--- Page text ---

To compare the effective dates, you can use mapping variables to provide the previous date processed (see the description below). An alternative to Repository-maintained mapping variables is the use of control tables to store the dates and update the control table after each load.

 

Non-relational data can be filtered as records are loaded based upon the effective dates or sequenced keys. A Router transformation or filter can be placed after the Source Qualifier to remove old records.

 

Changed Data Based on Keys or Record Information

Data that is uniquely identified by keys can be sourced according to selection criteria. For example, records that contain primary keys or alternate keys can be used to determine if they have already been entered into the data warehouse. If they exist, you can also check to see if you need to update these records or discard the source record.

 

It may be possible to perform a join with the target tables in which new data can be selected and loaded into the target. It may also be feasible to lookup in the target to see if the data exists.

 

Target-Based Load Strategies

  • Loading directly into the target. Loading directly into the target is possible when the data is going to be bulk loaded. The mapping is then responsible for error control, recovery, and update strategy.
  • Load into flat files and bulk load using an external loader. The mapping loads data directly into flat files. You can then invoke an external loader to bulk load the data into the target. This method reduces the load times (with less downtime for the data warehouse) and provides a means of maintaining a history of data being loaded into the target. Typically, this method is only used for updates into the warehouse.
  • Load into a mirror database. The data is loaded into a mirror database to avoid downtime of the active data warehouse. After data has been loaded, the databases are switched, making the mirror the active database and the active the mirror.

 

Using Mapping Variables

You can use a mapping variable to perform incremental loading. By referencing a date-based mapping variable in the Source Qualifier or join condition, it is possible to select only those rows with greater than the previously captured date (i.e., the newly inserted source data). However, the source system must have a reliable date to use.

 

The steps involved in this method are:

Step 1: Create mapping variable

In the Mapping Designer, choose Mappings > Parameters > Variables. Or, to create variables for a mapplet, choose Mapplet > Parameters > Variables in the Mapplet Designer.

 

Click Add and enter the name of the variable (i.e., $$INCREMENT DATE). In this case, make your variable a date/time. For the Aggregation option, select MAX.

 

In the same screen, state your initial value. This date is used during the initial run of the session and as such should represent a date earlier than the earliest desired data.  The date can use any one of these formats:

 

  • MM/DD/RR
  • MM/DD/RR HH24:MI:SS
  • MM/DD/YYYY
  • MM/DD/YYYY HH24:MI:SS

 

Step 2: Reference the mapping variable in the Source Qualifier

The select statement should look like the following:

 

Select * from table A

where

CREATE DATE > date(‘$$INCREMENT_DATE’. ‘MM-DD-YYYY HH24:MI:SS’)

--- Information provided ---

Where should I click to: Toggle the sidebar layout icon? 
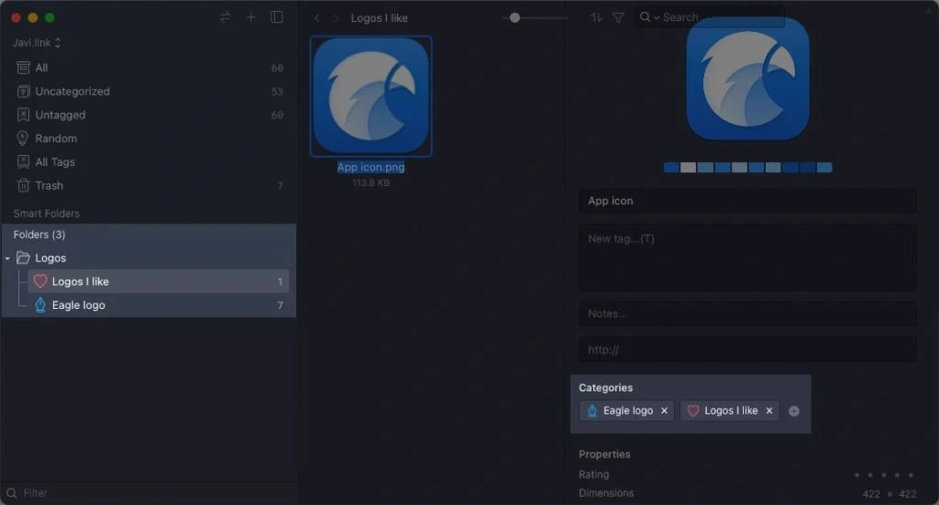277,17
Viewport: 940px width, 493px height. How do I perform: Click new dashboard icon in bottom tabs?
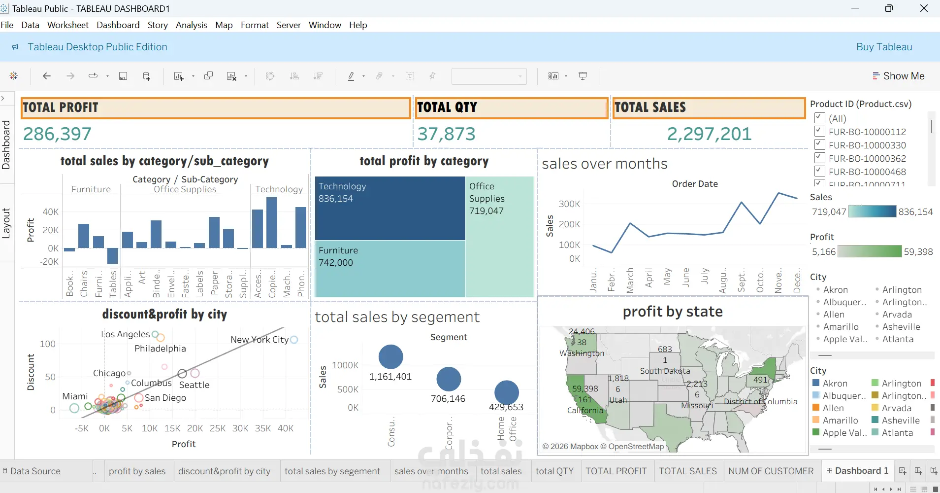tap(918, 471)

---

» Stated exercise
Reproduce, word for word, the passage of the incremental-loading text starting at "You can use a" and ending at "date to use.".

» Finished task
You can use a mapping variable to perform incremental loading. By referencing a date-based mapping variable in the Source Qualifier or join condition, it is possible to select only those rows with greater than the previously captured date (i.e., the newly inserted source data). However, the source system must have a reliable date to use.